Why 3 founders convert to 9 risks?

Why 3 founders convert to 9 risks?

Accelerators and investors are betting on startups, mostly on founders. Those founders make difference earlier than the product itself. Therefore my first impression about the startup comes from knowing the founders better. It is not my know-how, but the industry standard for early-stage investments and accelerations. Everyone looking for the right talents for the right solution.

Today I want to write about the relationship between founders and how it can be a predictor of success or failure. People are driven by motivations. Those can be in many forms, such as money, visibility, access to luxury items, etc. Some want to be rewarded first by public awareness (like being under the spotlight all the time), for some money is first and only, others value emotional connection first.

Now lets imagine many founders per startup and the mix of different lines of relationships between each of them. Not only, but, also there is a relationship of one-to-all, meaning the founder's approach to the team as a whole.
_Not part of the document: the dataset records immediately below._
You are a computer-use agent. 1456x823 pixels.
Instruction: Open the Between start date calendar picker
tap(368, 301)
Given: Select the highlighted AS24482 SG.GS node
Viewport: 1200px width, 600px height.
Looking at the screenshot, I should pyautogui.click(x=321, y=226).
We have to keep in mind that since relationships are perception-based therefore they are not bi-directional. (If someone likes another it does not mean that it is the same in the opposite direction)
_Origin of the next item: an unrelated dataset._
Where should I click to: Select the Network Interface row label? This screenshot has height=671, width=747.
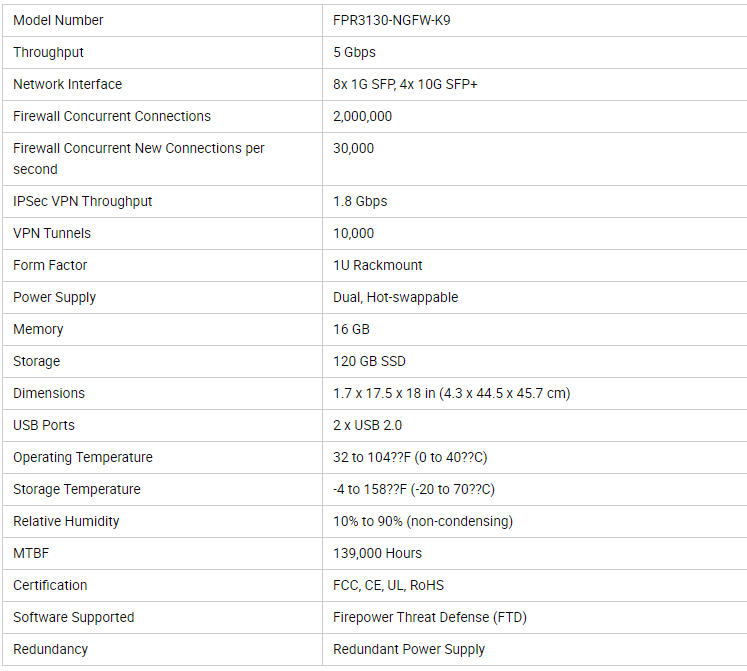point(68,84)
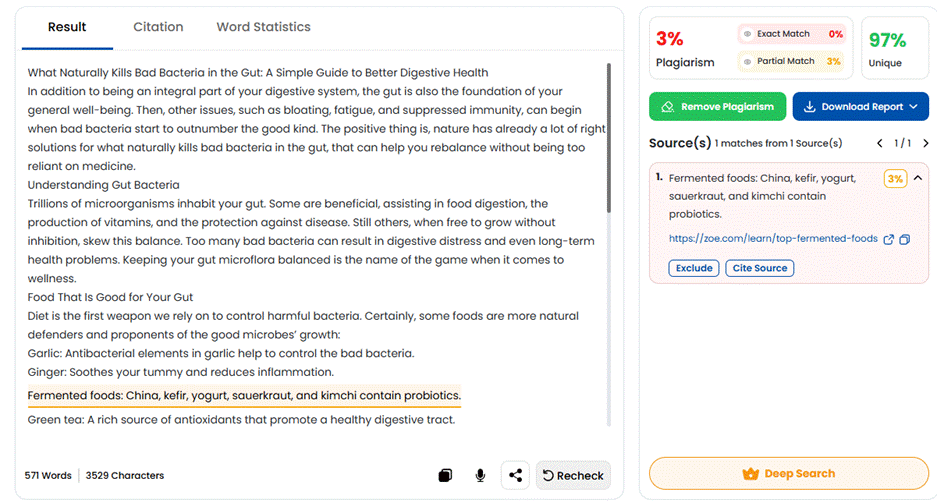
Task: Switch to the Word Statistics tab
Action: tap(264, 27)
With 2 founders (A,B) then there are 2 relationships ( A-B, B-A)

Just increase an additional one and with 3 founders (A,B,C) then there are 9! relationships ( A-B, A-C, A-BC, B-A, B-C, B-AC, C-A, C-B, C-AB). Here one-to-many type of relationship defines the approach of an individual to the startup as a whole with the other founders.

So here is why investors are very careful when they see 3+ founders in the team. Just imagine the count of relationships for each increased count of founders. The risk of startup failure increases dramatically.
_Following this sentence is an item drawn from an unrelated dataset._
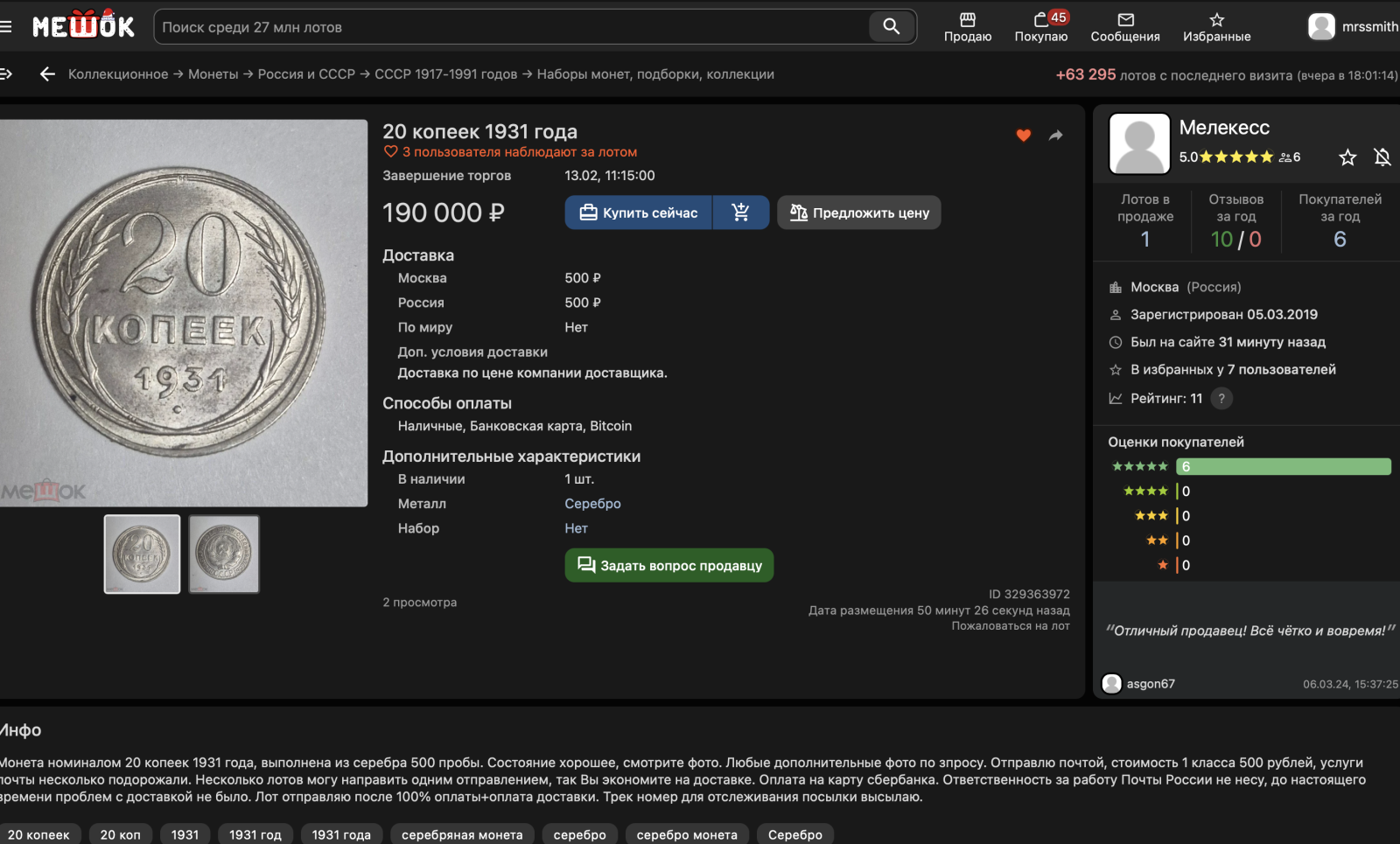Toggle the red heart favorite for lot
Then how to solve the situation when there are already 3 or more founders and things haven't yet gone bad? Here are some different potential directions to find right solution for startup's individual case :

  1. Rightly built term-sheet of possible situations and way of clearance between founders at the start of startup. Once rules are well described, including all major potential cases (like if someone wants to leave startup for university degree in another country) it can save startup from unforeseen risks.
  2. Agreeing on stepping down as founder. (Some might want less responsibility, and better life balance)
  3. Agreement between founders on priority exit (dilution). This is not common but still possible. It should be well explained while going for next rounds of investments.
  4. Culture of transparency and clear communication. Defining rules from start and consistently obeying them is very hard, but not impossible. This way relationship cracks can be spot from early-on and can be addressed with ease.

Those upper mentioned directions are some from many possible. Please share with me any other solutions that worked for you and you can advice.